The demonstrations in Iran after its disputed 2009 Presidential election served to inspire the Tunisia uprising and the mass protests in Egypt, according to the opposition leader Mir Hossein Mousavi.

“Undoubtedly, the starting point of what we are witnessing in the streets of Tunis, Sanaa, Cairo, Alexandria and Suez should be seen in the (Iranian) protests” of June 2009, Mr Mousavi said on his website.

Soon after the re-election of President Mahmoud Ahmadinejad in June 2009, tens of thousands of Mr Mousavi supporters took to the streets of Tehran charging the poll was rigged.

Massive protests shook the pillars of Iran’s Islamic regime and divided the clerical elite, in one of the worst crises faced by Tehran since its 1979 revolution which toppled the shah.

“The Middle East is on the threshold of great events these days that can affect the fate of the region and the world,” Mr Mousavi said, likening the mass demonstrations in Arab countries to the post-election protests in Iran.

Iranian authorities launched a massive crackdown on the anti-government protesters in a bid to quell the demonstrations which saw dozens of people killed, scores wounded and thousands arrested in 2009.
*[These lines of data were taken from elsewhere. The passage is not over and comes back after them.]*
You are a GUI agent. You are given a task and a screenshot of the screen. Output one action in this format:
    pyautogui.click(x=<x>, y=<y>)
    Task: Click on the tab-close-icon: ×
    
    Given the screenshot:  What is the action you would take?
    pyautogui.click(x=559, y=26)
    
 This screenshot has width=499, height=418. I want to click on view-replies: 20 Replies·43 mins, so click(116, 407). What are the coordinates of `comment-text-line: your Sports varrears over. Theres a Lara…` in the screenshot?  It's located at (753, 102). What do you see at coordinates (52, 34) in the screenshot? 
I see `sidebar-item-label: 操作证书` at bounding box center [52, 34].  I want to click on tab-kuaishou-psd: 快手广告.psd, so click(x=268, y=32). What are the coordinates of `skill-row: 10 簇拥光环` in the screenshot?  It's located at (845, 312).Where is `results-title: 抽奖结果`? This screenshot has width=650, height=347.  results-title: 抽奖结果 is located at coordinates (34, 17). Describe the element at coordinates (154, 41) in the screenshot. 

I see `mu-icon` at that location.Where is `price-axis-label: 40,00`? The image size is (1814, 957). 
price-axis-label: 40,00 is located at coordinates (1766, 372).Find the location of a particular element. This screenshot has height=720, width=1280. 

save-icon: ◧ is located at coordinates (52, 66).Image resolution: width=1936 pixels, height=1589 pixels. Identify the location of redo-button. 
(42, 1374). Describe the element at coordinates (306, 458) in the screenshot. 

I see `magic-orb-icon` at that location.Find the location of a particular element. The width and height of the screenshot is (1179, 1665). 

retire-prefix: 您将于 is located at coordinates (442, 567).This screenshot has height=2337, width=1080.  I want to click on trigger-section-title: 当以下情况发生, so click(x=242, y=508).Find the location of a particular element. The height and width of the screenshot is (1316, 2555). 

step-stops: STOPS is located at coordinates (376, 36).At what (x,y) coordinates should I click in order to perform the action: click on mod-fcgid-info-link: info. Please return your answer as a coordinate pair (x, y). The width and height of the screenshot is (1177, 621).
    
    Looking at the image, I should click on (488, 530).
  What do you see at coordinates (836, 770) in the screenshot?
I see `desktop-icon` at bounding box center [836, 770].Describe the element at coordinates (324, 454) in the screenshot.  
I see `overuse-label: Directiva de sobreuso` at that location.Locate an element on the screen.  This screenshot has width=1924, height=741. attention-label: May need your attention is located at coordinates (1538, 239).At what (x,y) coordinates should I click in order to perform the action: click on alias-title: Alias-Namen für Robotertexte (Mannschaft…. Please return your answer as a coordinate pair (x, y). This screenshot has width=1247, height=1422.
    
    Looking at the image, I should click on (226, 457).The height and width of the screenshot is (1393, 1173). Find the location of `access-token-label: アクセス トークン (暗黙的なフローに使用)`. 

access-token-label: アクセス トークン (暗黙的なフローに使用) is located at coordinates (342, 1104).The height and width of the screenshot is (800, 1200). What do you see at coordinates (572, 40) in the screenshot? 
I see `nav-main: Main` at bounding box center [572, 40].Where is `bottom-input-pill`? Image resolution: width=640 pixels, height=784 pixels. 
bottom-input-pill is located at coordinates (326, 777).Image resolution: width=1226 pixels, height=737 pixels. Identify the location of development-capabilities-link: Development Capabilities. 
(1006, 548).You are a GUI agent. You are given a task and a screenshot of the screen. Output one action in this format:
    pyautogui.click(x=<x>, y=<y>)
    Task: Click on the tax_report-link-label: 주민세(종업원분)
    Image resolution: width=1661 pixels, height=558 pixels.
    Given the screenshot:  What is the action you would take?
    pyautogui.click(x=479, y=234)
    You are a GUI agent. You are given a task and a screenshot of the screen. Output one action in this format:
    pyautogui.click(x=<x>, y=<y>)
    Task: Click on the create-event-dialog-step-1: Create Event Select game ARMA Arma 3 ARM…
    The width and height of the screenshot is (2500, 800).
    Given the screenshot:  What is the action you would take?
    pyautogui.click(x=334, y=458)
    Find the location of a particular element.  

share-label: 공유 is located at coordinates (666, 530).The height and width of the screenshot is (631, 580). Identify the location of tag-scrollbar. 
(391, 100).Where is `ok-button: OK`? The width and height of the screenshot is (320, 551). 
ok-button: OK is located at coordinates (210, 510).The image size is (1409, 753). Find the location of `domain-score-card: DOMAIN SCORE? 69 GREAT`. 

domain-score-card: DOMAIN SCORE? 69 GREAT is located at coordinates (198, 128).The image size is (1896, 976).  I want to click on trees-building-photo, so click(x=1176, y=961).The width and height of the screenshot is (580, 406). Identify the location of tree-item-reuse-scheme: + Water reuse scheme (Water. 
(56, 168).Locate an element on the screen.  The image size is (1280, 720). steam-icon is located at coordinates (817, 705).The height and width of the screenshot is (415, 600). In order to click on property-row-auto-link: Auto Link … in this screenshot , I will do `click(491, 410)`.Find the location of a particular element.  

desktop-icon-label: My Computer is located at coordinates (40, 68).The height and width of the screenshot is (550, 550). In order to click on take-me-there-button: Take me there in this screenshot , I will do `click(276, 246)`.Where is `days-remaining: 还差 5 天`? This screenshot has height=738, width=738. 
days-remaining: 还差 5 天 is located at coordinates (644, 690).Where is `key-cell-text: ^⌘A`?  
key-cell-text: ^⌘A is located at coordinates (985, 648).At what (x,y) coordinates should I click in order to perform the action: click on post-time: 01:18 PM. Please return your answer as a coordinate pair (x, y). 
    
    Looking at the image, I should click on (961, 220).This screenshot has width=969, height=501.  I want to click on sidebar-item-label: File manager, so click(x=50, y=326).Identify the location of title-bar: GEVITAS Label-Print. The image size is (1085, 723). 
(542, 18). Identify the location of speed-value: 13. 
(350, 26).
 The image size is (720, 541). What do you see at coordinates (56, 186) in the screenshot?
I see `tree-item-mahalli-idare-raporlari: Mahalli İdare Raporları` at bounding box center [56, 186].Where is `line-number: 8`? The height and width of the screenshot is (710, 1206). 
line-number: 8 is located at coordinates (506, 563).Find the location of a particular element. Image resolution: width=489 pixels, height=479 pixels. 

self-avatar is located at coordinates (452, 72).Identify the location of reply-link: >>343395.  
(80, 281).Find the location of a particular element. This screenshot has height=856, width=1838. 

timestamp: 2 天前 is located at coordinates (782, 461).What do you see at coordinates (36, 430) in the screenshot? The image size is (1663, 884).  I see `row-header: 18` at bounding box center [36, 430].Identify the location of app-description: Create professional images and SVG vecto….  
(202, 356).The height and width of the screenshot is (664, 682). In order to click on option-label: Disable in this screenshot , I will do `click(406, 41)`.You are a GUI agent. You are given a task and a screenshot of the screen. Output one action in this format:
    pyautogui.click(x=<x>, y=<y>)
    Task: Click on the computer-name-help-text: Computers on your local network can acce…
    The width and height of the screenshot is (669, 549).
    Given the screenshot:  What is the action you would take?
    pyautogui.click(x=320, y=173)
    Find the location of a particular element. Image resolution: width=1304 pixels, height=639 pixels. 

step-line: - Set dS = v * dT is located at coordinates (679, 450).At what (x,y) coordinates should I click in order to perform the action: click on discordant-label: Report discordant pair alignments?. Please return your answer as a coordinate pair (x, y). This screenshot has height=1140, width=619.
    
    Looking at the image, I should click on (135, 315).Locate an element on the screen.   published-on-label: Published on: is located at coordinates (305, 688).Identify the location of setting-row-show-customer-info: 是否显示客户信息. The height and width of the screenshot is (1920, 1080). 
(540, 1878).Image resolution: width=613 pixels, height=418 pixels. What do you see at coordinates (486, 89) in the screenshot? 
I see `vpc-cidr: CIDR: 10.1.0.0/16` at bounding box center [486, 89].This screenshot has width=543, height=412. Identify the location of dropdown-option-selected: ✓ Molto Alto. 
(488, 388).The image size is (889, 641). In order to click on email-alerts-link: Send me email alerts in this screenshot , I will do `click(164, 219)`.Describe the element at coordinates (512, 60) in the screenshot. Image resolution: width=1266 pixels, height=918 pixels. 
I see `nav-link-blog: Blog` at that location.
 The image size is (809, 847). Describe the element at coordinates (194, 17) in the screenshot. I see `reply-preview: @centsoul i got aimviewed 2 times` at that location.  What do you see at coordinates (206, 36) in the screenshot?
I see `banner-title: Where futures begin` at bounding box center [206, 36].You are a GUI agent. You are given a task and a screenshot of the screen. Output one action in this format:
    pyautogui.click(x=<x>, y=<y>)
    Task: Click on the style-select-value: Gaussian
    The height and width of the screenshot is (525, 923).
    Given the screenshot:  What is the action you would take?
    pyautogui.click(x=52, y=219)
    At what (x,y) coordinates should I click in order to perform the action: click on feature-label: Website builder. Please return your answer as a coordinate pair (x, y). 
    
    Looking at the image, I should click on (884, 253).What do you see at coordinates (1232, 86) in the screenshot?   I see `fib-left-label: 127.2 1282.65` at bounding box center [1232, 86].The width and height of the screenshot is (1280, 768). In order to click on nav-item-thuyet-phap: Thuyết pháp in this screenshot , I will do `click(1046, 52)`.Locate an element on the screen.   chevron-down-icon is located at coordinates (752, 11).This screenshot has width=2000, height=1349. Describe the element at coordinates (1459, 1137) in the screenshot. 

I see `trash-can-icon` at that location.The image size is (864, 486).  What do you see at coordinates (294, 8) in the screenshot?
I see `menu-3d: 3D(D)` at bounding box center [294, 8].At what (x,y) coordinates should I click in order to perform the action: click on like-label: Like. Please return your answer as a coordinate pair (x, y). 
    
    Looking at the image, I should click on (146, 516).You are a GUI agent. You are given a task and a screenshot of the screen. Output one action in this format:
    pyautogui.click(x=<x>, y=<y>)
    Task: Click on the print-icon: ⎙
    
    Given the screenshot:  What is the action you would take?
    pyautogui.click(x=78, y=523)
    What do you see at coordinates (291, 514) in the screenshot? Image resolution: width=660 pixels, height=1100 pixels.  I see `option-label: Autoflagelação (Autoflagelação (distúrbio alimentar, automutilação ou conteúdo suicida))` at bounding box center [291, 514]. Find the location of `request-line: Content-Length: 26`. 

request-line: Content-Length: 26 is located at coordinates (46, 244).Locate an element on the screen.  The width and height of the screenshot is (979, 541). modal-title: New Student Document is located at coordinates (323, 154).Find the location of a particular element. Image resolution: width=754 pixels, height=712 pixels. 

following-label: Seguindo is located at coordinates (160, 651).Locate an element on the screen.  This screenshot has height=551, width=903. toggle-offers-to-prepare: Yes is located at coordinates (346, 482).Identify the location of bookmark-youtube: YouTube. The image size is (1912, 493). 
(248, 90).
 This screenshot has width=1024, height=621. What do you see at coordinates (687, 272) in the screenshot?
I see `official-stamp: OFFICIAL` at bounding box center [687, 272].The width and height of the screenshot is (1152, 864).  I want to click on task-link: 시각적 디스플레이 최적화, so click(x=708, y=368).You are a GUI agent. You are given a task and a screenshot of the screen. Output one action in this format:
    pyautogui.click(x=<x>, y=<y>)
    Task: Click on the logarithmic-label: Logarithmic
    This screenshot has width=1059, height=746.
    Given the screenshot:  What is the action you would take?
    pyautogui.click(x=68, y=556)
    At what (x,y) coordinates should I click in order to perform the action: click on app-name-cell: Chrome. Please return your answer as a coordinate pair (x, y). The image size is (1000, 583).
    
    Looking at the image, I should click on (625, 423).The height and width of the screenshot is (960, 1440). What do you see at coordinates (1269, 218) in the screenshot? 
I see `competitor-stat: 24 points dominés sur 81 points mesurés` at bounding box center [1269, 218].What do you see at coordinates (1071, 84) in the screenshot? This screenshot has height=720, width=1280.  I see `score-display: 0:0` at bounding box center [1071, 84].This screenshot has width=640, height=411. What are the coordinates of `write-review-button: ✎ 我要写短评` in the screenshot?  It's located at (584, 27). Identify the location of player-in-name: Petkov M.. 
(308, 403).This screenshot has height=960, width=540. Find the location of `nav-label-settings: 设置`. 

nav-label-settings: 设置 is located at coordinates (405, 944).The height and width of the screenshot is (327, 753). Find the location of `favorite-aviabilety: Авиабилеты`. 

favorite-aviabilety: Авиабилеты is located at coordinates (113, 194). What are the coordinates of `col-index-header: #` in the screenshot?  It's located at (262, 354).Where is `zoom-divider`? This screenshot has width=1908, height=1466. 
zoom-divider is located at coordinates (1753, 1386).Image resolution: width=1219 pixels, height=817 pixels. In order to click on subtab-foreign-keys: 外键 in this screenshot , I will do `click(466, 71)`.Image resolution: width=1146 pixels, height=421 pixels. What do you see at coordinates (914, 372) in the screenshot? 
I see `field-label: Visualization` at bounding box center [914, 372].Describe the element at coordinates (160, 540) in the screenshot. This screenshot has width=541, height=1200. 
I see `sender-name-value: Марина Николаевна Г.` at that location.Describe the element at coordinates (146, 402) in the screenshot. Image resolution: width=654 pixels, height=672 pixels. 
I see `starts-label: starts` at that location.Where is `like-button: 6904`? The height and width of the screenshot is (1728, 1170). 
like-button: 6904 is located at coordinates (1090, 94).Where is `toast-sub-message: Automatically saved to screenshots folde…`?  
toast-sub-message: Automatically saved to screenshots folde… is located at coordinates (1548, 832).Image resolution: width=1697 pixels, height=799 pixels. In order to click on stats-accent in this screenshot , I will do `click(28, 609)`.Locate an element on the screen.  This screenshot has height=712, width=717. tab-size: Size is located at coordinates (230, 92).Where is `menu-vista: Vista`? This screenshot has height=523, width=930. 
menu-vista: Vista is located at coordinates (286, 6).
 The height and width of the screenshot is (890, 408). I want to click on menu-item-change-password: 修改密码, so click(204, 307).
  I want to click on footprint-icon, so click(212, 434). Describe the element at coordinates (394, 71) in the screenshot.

Mr Mousavi blamed the anger of protesters on Arab streets on “inefficiency and corruption at the top level of government.”

Ties between Tehran and Cairo were severed in 1980, a year after the Islamic revolution and the signing of an Egyptian-Israeli peace treaty. The two Muslim countries have interest sections in each other’s capital.

Meanwhile, Tunisian Islamist leader Rached Ghannouchi said on Sunday his movement wanted to play a political role in Tunisia, upon returning to his homeland from more than 20 years in exile after the fall of the old regime.

He said Ennahda (Awakening) would join the government formed after President Zine El Abidine Ben Ali’s downfall if asked to do so, although he emphasised that it would not field a candidate in planned Presidential elections.

“If we feel that the government satisfies the expectations of those who have led this revolution, then why not,” Mr Ghannouchi said, speaking in a room decorated with a Tunisian flag as his aides offered tea and sweets to visitors.